Stocksak poll: RBA to maintain modest rate hikes despite high inflation

© Stocksak. FILEPHOTO: A man walks by the Reserve Bank of Australia (RBA) building in central Sydney, July 7, 2009. REUTERS/Daniel Munoz

By Devayani Sathyan

BENGALURU, (Stocksak), The Reserve Bank of Australia will increase interest rate by a less modest 25 basis point for a second consecutive month on Tuesday. It will do so again in December despite high inflation in the past three decades, as a Stocksak poll revealed.

This puts the RBA, who launched its late-starting rate-hiking campaign in a series of four 50 bp moves with no breaks, out of tune with its global peers which are mostly still increasing rates in greater increments.

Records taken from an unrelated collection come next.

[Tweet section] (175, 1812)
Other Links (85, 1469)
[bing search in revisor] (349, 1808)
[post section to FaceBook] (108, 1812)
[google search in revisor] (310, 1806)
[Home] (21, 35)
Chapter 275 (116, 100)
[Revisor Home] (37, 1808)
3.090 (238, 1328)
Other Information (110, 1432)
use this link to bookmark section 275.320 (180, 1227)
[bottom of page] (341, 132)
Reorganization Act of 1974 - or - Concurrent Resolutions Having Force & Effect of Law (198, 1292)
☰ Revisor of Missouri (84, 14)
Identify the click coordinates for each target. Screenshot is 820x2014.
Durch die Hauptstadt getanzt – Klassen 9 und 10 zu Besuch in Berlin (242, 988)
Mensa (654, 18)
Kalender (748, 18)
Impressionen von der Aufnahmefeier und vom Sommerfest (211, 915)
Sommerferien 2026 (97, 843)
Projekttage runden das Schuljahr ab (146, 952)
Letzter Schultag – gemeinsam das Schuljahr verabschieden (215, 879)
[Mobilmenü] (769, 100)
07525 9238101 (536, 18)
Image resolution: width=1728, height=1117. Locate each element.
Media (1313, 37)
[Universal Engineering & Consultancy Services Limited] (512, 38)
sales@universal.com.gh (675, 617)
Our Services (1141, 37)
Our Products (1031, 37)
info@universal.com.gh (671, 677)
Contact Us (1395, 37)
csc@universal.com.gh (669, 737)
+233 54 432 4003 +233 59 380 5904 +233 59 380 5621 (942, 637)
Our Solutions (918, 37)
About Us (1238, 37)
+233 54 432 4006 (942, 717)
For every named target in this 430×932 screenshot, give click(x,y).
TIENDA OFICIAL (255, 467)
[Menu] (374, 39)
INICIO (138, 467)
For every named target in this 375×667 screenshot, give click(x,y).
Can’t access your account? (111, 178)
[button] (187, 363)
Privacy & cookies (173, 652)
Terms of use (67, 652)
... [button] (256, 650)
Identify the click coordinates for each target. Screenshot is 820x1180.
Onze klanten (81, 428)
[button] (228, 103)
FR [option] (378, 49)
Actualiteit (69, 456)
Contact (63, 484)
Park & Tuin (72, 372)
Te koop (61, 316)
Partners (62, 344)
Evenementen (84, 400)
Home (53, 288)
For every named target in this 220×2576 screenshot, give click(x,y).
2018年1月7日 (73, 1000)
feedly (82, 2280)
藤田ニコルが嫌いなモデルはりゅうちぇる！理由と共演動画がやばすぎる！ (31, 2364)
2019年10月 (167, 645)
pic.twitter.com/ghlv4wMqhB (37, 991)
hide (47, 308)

Nearly 90% of respondents (28 of 32) in the Stocksak poll on Oct. 24-27 predicted that the RBA would raise its benchmark cash rate 25 bps to 2.85% at the Nov. 1 meeting. The other four forecasted a 50-bp increase.

Markets and economists were surprised earlier this month by the 25 bp increase. They claimed that rates had already risen significantly. The RBA is under great pressure to reconsider after inflation soared to 7.3% in the last quarter.

Alan Oster, NAB’s group chief economist, stated that “in these circumstances, the RBA must move monetary policy into a more clearly restrictive territory in order to ensure inflation returns back to target.”

He stated that, while the board might debate the possibility for a 50 bp rise due to the strength in inflation, “we see a 25% hike as slightly more probable considering recent communications”.

Among the major local banks, ANZ and CBA expect a 25 bp increase on Tuesday. Westpac predicts a 50 bp increase.

In a research note, Bill Evans (Westpac’s chief economist) called the rise in inflation a “genuine” shock and said that if the central did not respond quickly, it could give the impression it is “less committed than fully to the inflation task”.

One reason to be cautious is the precarious state in Australia’s housing market. As rising mortgage rates and A$2 trillion ($1.3 trillion), home loan holders, there is a risk that the market will slow down.

More than 90% of poll respondents (30 of 32) predicted another 25-bp increase at the RBA’s December meeting. The median forecast showed rates ending the year at 3.1%, the highest rate since 2012.

Economists have raised their rates of hike expectations as inflation is unlikely to return to the RBA target range of 2-3% in the first quarter of 2024.

Just over half (16 of 31) now expect rates will reach 3.60% or more by June 2023, a quarter-point higher than the October poll.

Median forecasts show rates that remained unchanged up to September’s end.

13 out of 29 economists predicted that the cash rate would remain at 3.60%, or rise by 2023. Five forecast it to climb up to 3.85%. This is roughly in line market pricing.

Analysts think that the RBA may be forced to revert next week to 50 bps, as the U.S. Federal Reserve is widely believed to have voted for its fourth consecutive 75-bp rate increase on Nov. 2.

Robert Carnell (regional head of Asia-Pacific research at ING) stated, “It is hard for me to see how they can ignore such a large miss on inflation.” “This…puts pressure on the RBA for a return to a 50-bp tightening rate.”